ASSOCIAÇÃO ENTRE ETIOLOGIA E DISTRIBUIÇÃO DEMOGRÁFICA DAS FRATURAS MAXILOFACIAIS EM UM HOSPITAL REGIONAL DE RONDÔNIA: ESTUDO EPIDEMIOLÓGICO RETROSPECTIVO DE 10 ANOS
DOI:
https://doi.org/10.51891/rease.v12i7.29111Palavras-chave:
Fraturas maxilofaciais. Epidemiologia. Acidentes de trânsito.Resumo
Este estudo teve como objetivo analisar a associação entre a etiologia das fraturas maxilofaciais e as características demográficas de pacientes hospitalizados em um hospital regional de Rondônia ao longo de um período de 10 anos.
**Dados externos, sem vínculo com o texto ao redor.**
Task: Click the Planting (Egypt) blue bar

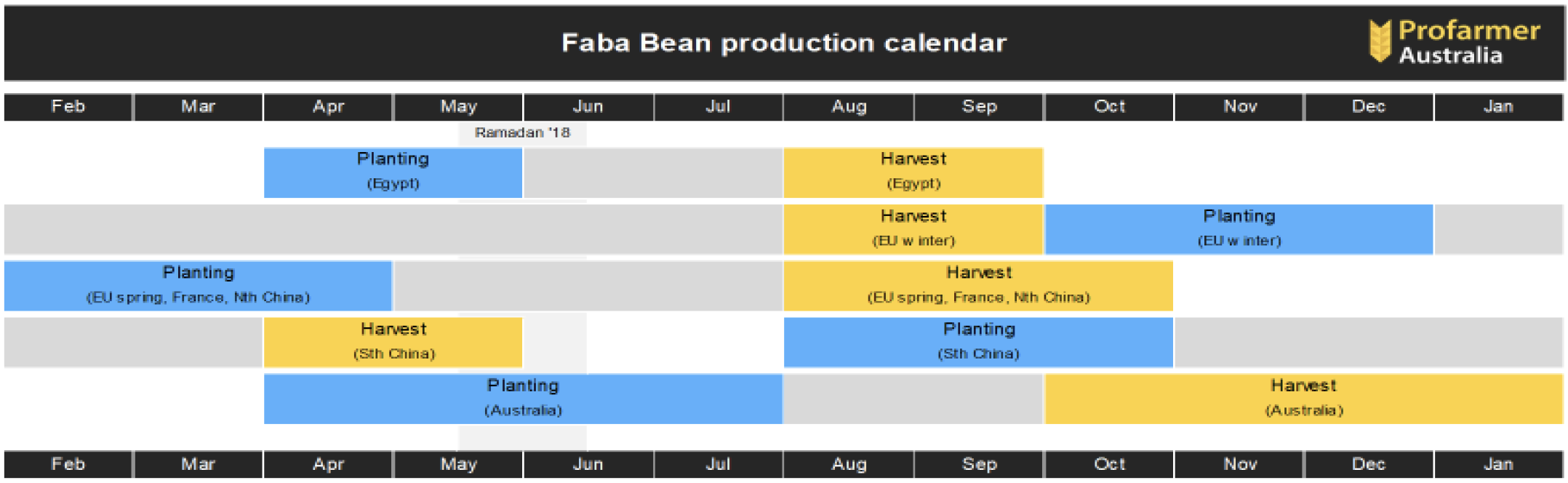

Trata-se de estudo epidemiológico, retrospectivo, observacional e analítico, com abordagem quantitativa, realizado por meio da análise de prontuários de pacientes atendidos no Hospital Regional de Cacoal (HRC), entre os anos de 2014 e 2024. Foram analisados 803 pacientes diagnosticados com fraturas maxilofaciais. Observou-se predominância do sexo masculino, correspondendo a 79,20% dos casos, com maior frequência entre indivíduos de 18 a 40 anos. Os acidentes de trânsito constituíram a principal etiologia das fraturas maxilofaciais (69,73%), seguidos por agressões físicas e acidentes de trabalho. A mandíbula foi a estrutura anatômica mais frequentemente acometida, seguida pelo complexo zigomático-orbitário. A análise estatística demonstrou associação significativa entre a etiologia do trauma e a localização anatômica das fraturas (χ² = 66,34; gl = 32; p < 0,001). Conclui-se que as fraturas maxilofaciais acometem predominantemente homens jovens vítimas de acidentes de trânsito, evidenciando a necessidade de estratégias preventivas voltadas à segurança viária e redução dos fatores de risco associados.